A 12-foot-tall bronze statue of Texas Ranger Jay Banks was removed from Dallas Love Field Airport this week, after a new book revealed the man’s racist history, according to new reports.
The statue, titled “A Riot, a Ranger,” has been removed from the airport since 1962. The Dallas Morning News reports.
Doug J. Airport officials decided to clear the city one day after studying the critical areas of banking from Swanson’s soon-to-be-published book, “Worship: The Brave and Brutal History of the Texas Rangers.” T Magazine.
An infamous photo, taken in 1957, shows banks leaning on a tree outside Mansfield High School, with a fake hangar on a black facade from a noise above the school. Swanson writes: “A white mob gathered nearby. Some posed a death threat to anyone trying to consolidate the school. Banks do not need to remove the toy or disperse the mob. “
“Jay Banks in 1957 tried to get black children out of a white school,” Swanson told KXAS-TV. “Ranger banks only follow orders, but he opposed integration in Mansfield in 1957.

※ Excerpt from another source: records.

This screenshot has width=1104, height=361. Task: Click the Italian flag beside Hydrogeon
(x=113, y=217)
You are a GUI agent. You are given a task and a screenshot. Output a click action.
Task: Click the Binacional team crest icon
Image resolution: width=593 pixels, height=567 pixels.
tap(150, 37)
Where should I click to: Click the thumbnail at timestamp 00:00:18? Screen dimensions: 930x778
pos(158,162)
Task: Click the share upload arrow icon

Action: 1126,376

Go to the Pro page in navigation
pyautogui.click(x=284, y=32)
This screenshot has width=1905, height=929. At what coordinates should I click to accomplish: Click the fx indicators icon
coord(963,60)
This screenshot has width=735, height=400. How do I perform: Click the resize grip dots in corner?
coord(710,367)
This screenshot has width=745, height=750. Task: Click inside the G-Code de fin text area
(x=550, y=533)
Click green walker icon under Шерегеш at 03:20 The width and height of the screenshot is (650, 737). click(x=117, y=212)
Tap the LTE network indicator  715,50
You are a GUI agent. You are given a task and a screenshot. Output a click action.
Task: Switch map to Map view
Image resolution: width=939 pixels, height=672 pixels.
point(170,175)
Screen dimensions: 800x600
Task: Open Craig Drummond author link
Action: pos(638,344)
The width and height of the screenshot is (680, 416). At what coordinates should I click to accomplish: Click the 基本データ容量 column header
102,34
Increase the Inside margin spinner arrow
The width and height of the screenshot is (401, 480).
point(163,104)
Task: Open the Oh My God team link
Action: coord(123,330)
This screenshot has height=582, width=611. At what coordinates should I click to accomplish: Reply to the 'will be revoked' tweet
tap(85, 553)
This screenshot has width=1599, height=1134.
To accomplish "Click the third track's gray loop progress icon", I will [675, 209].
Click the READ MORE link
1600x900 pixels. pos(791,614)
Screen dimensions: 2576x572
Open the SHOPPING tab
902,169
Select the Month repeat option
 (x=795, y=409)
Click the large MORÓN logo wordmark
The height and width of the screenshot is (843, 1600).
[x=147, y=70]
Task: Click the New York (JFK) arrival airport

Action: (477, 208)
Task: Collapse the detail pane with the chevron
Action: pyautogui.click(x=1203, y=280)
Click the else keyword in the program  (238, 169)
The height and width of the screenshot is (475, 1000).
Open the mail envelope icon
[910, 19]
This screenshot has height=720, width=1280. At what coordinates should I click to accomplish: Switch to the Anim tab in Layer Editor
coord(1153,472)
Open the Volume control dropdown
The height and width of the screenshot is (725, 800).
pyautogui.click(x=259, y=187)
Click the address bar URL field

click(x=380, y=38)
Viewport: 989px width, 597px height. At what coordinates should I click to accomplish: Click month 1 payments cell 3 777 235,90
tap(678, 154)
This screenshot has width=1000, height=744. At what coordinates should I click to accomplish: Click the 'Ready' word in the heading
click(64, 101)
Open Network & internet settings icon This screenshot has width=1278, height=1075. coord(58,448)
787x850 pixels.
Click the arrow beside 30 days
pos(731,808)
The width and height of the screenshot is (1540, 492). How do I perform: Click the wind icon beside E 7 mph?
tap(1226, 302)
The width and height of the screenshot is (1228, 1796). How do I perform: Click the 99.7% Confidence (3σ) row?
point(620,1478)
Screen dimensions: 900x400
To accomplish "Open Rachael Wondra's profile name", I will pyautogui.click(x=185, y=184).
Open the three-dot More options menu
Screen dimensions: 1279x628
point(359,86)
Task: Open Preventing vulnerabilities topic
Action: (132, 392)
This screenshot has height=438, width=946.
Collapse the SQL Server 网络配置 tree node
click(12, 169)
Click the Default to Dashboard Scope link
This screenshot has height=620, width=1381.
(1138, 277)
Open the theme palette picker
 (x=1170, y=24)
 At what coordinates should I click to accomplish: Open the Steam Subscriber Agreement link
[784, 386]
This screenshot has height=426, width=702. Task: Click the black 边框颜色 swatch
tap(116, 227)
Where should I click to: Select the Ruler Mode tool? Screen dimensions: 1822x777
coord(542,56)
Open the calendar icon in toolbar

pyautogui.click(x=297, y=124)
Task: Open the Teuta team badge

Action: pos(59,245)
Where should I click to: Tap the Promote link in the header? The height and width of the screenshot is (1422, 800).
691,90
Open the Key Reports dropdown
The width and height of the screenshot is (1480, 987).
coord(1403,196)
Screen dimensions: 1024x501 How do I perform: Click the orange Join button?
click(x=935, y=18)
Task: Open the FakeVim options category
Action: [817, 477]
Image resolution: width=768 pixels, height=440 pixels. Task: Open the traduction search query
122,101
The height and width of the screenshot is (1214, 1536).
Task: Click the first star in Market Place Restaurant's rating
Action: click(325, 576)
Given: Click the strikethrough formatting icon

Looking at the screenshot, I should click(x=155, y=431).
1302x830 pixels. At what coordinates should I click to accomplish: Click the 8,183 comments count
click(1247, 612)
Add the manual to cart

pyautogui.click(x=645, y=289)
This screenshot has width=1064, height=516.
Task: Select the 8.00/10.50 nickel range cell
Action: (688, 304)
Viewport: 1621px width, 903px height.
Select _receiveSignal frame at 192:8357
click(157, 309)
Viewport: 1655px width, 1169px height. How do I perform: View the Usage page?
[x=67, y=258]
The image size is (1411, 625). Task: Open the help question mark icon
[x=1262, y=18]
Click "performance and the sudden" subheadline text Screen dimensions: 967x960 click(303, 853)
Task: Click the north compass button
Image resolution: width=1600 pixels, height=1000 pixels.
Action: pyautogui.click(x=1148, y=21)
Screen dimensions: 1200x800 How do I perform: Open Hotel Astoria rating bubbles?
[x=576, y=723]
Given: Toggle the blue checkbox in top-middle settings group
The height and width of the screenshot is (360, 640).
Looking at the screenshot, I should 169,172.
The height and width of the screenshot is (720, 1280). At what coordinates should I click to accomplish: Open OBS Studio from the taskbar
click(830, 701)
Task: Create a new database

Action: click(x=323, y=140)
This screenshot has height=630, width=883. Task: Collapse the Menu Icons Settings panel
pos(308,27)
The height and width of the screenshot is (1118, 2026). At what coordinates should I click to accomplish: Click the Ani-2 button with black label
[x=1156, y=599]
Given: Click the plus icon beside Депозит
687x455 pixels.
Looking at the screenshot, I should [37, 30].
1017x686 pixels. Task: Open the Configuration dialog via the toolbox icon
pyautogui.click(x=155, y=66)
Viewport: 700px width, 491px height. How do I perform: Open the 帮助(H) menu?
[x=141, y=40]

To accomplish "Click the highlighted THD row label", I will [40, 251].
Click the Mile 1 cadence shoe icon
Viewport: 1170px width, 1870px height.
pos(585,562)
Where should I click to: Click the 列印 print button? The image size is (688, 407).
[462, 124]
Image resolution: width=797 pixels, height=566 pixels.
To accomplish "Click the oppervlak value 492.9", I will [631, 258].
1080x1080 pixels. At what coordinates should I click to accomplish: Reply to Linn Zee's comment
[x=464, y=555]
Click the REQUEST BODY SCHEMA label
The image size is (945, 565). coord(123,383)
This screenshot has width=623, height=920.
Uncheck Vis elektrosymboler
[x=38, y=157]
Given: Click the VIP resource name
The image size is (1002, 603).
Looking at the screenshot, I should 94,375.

However, Swanson told the station he was “surprised” about the statue’s removal.
“I was not consulted,” he said. “I have very mixed feelings about it. I think it’s important to know the history of the statue.”
“I am not silencing or eradicating parts of history,” he told the Morning News. “I’m here to explain them and give them context. In this case, the statue has a very rich and complex background.”
Tristan Hallman, a spokesman for Dallas Mayor Eric Johnson, said the decision to remove the man was “not reported to the mayor by the city manager’s office” and “unaware of the controversy surrounding the statue.”
“[Johnson] He believes this is something the city council wants to weigh in on, ”Hallman added.
The statue was carved by famous Texas artist Waldin Amanda Duchsch.
According to KXAS-TV, the city’s arts and culture office has put it in storage when it talks with city council about what to do next. Swanson’s book finished June 9th.